Tomorrow it will snow again, covering the bunny scat and the unlucky bees. We’ll descend back into winter, a little wiser for having connected the dots.

 

 

Finding Rhythms

Any time you make a major change, it takes a while before you find your “sea legs.” We’ve been here just over a fortnight, and certain things are falling into place. Granted many of our new patterns are as much about season, as they are about location.

I’m one to dally in the morning, enjoying the warmth of the covers and planning my day. Rick is up and about, almost as soon as his eyes are open. He’s taken to grinding and making the coffee–a pattern that started even before we moved. Now though, he uses the time it takes for the water to boil to tidy the woodstove and start the fire. Somedays that requires a full shoveling of ashes and cleaning the glass. And sometimes, he just stacks the kindling on the embers still left from the night before.

We do not build roaring fires. So far we haven’t had weather cold enough to warrant more than a solid ember bed and a log or two. If we pushed this stove to capacity, we’d have to open the windows. It’s nice to know that all that insulating was for good purpose. It’s easy to heat this little house with wood. We have back-up heat–both propane and electric, but mostly that’s reserved for if we are not at home.

By the time I get up, the fire has started and there’s coffee in the carafe. I am spoiled.

Our days are ordered by the weather. A light snow you can ignore. A medium accumulation will require some hand shoveling of the paths and parking area. There are paths to the garden, the compost, the woodpile and around the house and parking area. And then, somedays you get up and the biggest task of the day will be snow removal. Rick does the bulk of it. He’s the one on the tractor with the snowblower–after all, it is 400 feet of driveway. For a heavy snow, I’ll suit up and do the hand shoveling. It’s a workout that we both enjoy. We have a lifestyle that includes a regular upper body workout, as a matter of course.

About once a week, a little more often if it’s cold, I fill the wood crib from the wood pile out back.
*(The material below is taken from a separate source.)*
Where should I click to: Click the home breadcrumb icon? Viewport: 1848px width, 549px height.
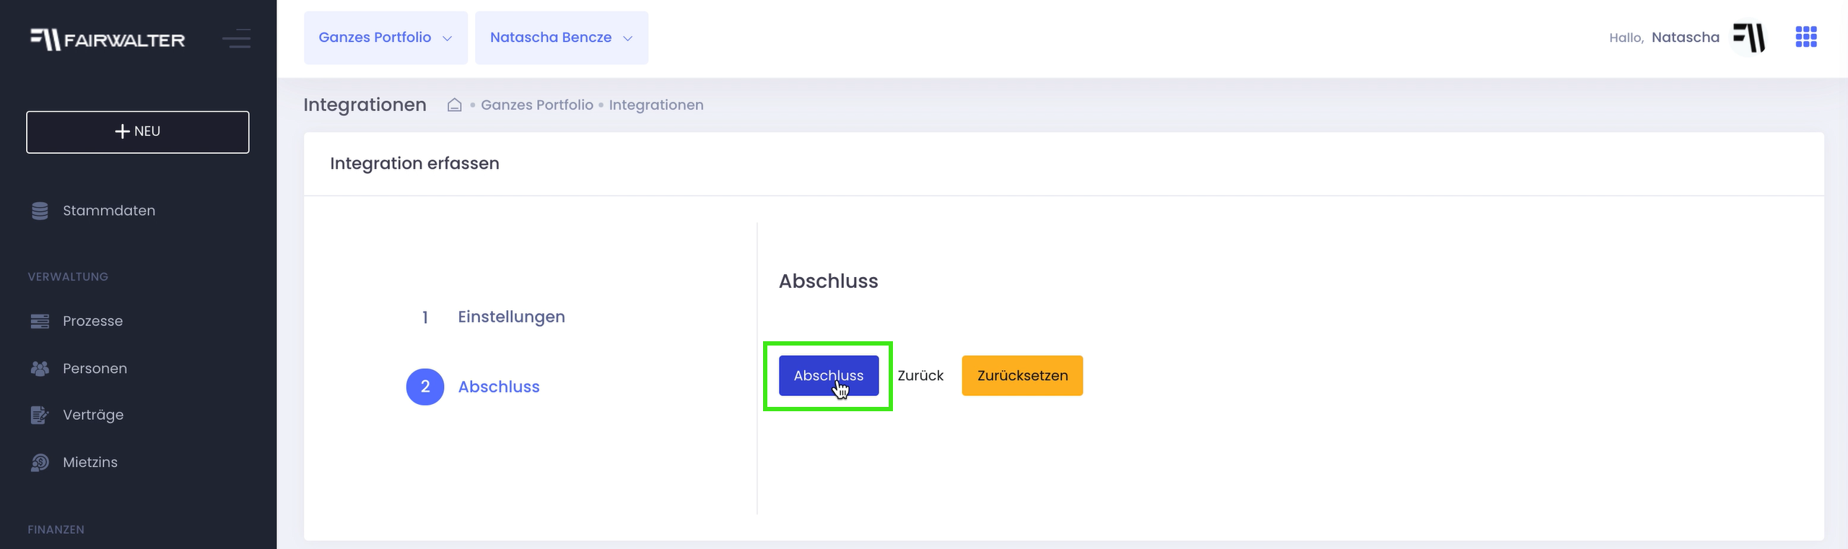pos(454,105)
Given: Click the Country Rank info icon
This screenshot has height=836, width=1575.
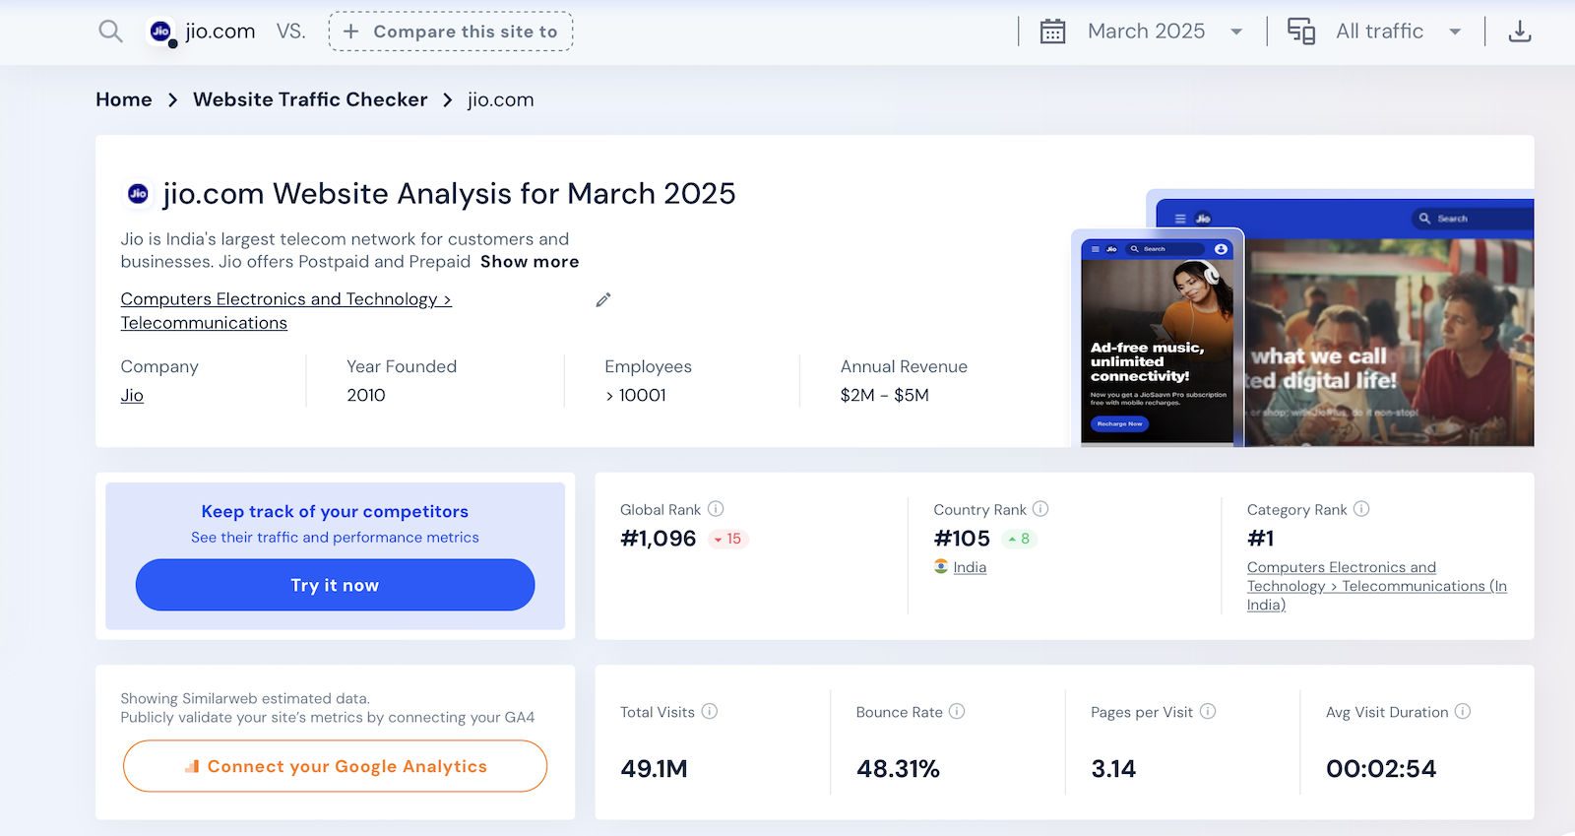Looking at the screenshot, I should [1040, 509].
The crib is a brick enclosure built into the retaining wall at the basement level. It lets us keep our firewood stock just a step out the door. The area is sheltered by the front porch, and keeps the wood dry and at hand. The larger wood pile is about forty feet behind the house, back up in the pines, generously covered with tarps to keep the wood dry. It takes four heaping wheel barrows to fill the wood crib. At some point in the future, we’ll build a wood shed to keep our heating supply dry and snow-free.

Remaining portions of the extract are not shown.